As noted above, the Company cannot determine the number of shares issuable for the Conversion of the Series A Convertible Preferred Stock to common stock, therefore, the Company is unsure whether it has sufficient shares to satisfy the 12,000 share Series A Convertible Preferred Stock and 4,575,495 warrants issued in October 2004. In accordance with EITF 00-19 the fair value of the conversion feature and warrants has been reclassified as a liability. The fair value of the conversion feature and the warrants on the date of reclassification was $2,330,852 computed using the Black Scholes model with the following assumptions: volatility of 170%, risk-free interest rate of 3.9% and an expected life of three years. The difference between the fair value of the financial instrument and the proceeds previously recorded as equity ($1,423,598) was recorded against additional paid-in capital. Due to the fair value of the conversion feature and the warrants being greater than the previous equity amount and the preferred stock having no par value, no amounts have been assigned to the preferred stock.

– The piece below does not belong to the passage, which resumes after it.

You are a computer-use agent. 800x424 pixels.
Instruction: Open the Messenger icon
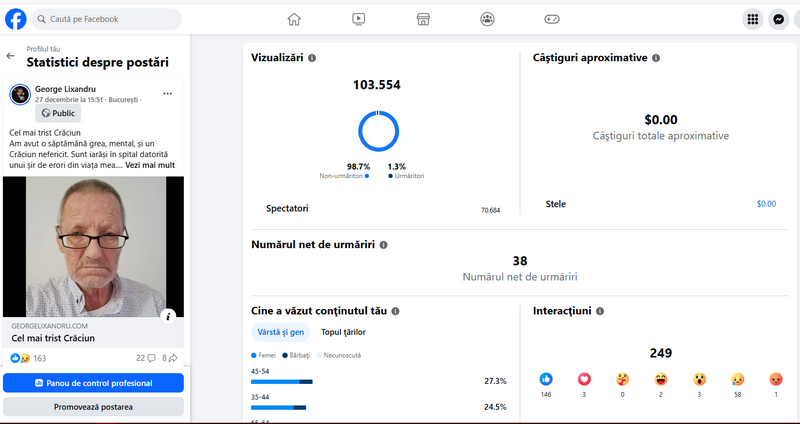(779, 19)
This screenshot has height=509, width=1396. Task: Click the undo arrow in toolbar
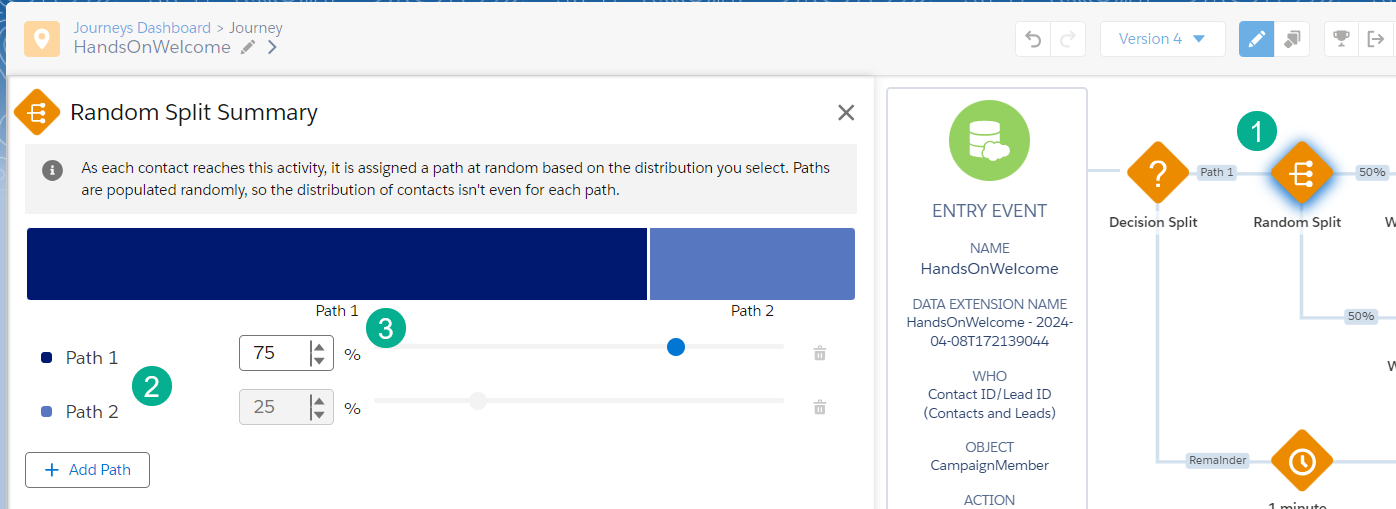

The Company is also required to value the fair market price of the financial instrument as of September 30, 2005. The fair value of the financial instrument was $7,073,935 on September 30, 2005. The Company used the Black-Scholes model in calculating fair value with the following assumptions: volatility of 153%, risk free interest rate of 4.2% and an expected life of three years. The changes in fair market value have been recorded as adjustments in the line “Unrealized loss on financial instrument” in the statement of operations for all periods presented.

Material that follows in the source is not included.